Numerical study and stability of the Lengyel–Epstein chemical model with diffusion

• Published in: Advances in difference equations Vol. 2020; no. 1; pp. 1 - 24
• Main Authors: Zafar, Zain Ul Abadin, Shah, Zahir, Ali, Nigar, Kumam, Poom, Alzahrani, Ebraheem O.
• Format: Journal Article
• Language: English
• Published: Cham Springer International Publishing 17.08.2020; Springer Nature B.V; SpringerOpen
• Subjects: Analysis; Boundary conditions; Chemical reactions; Computer simulation; Crank–Nicolson method; Difference and Functional Equations; Diffusion; Equilibrium nodes; Finite difference method; Forward Euler method; Functional Analysis; Lengyel–Epstein chemical reaction (LECR) model; Mathematical modeling; Mathematical models; Mathematics; Mathematics and Statistics; Ordinary Differential Equations; Partial Differential Equations; Qualitative research; Stability analysis; Steady state; Forward Euler method; Nonstandard finite difference method; Lengyel–Epstein chemical reaction (LECR) model; Mathematical modeling; Stability analysis; Equilibrium nodes; Crank–Nicolson method
• ISSN: 1687-1847; 1687-1839; 1687-1847
• DOI: 10.1186/s13662-020-02877-6

In this paper, a nonlinear mathematical model with diffusion is taken into account to review the dynamics of Lengyel–Epstein chemical reaction model to describe the oscillating chemical reactions.

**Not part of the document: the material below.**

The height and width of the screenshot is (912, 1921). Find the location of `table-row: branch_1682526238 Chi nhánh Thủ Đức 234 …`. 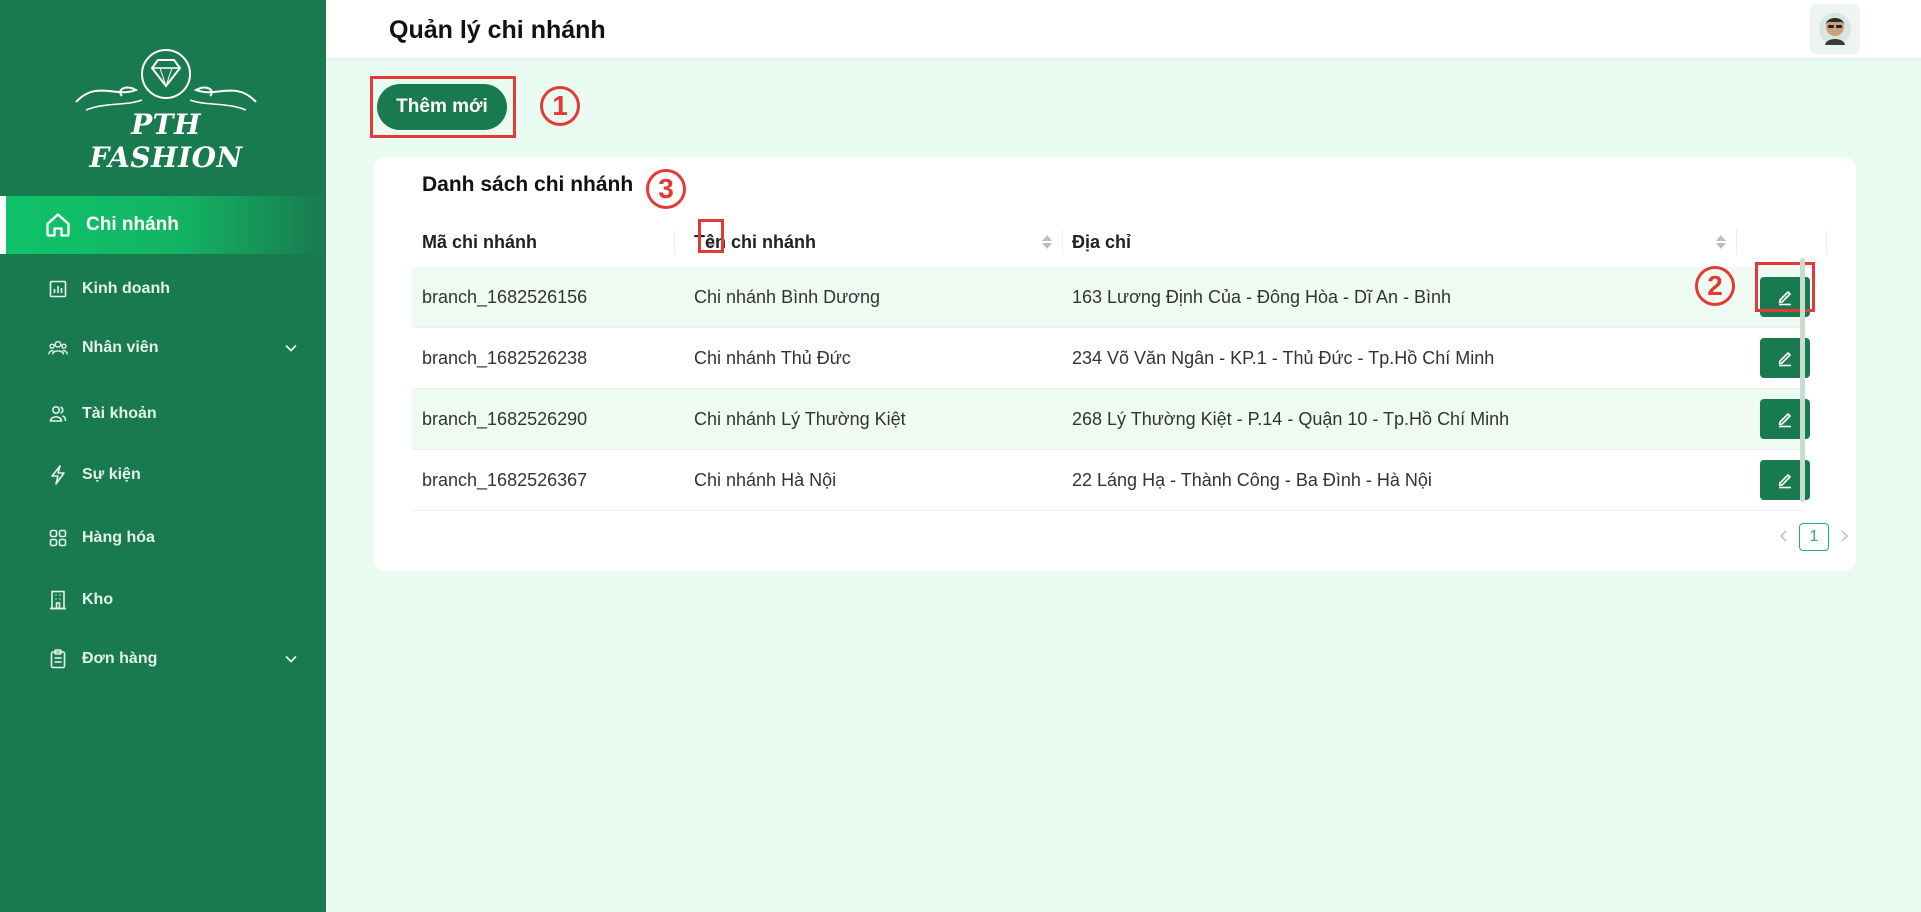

For this purpose, the dimensionless Lengyel–Epstein model with diffusion and homogeneous boundary condition is considered. The steady states with and without diffusion of the Lengyel–Epstein model are studied. The basic reproductive number is computed and the global steady states for the system are calculated. Numerical results are offered for two systems using three well known techniques to validate the main outcomes. The consequences established from this qualitative study are supported by numerical simulations characterized by distinct programs, adopting forward Euler method, Crank–Nicolson method, and nonstandard finite difference method.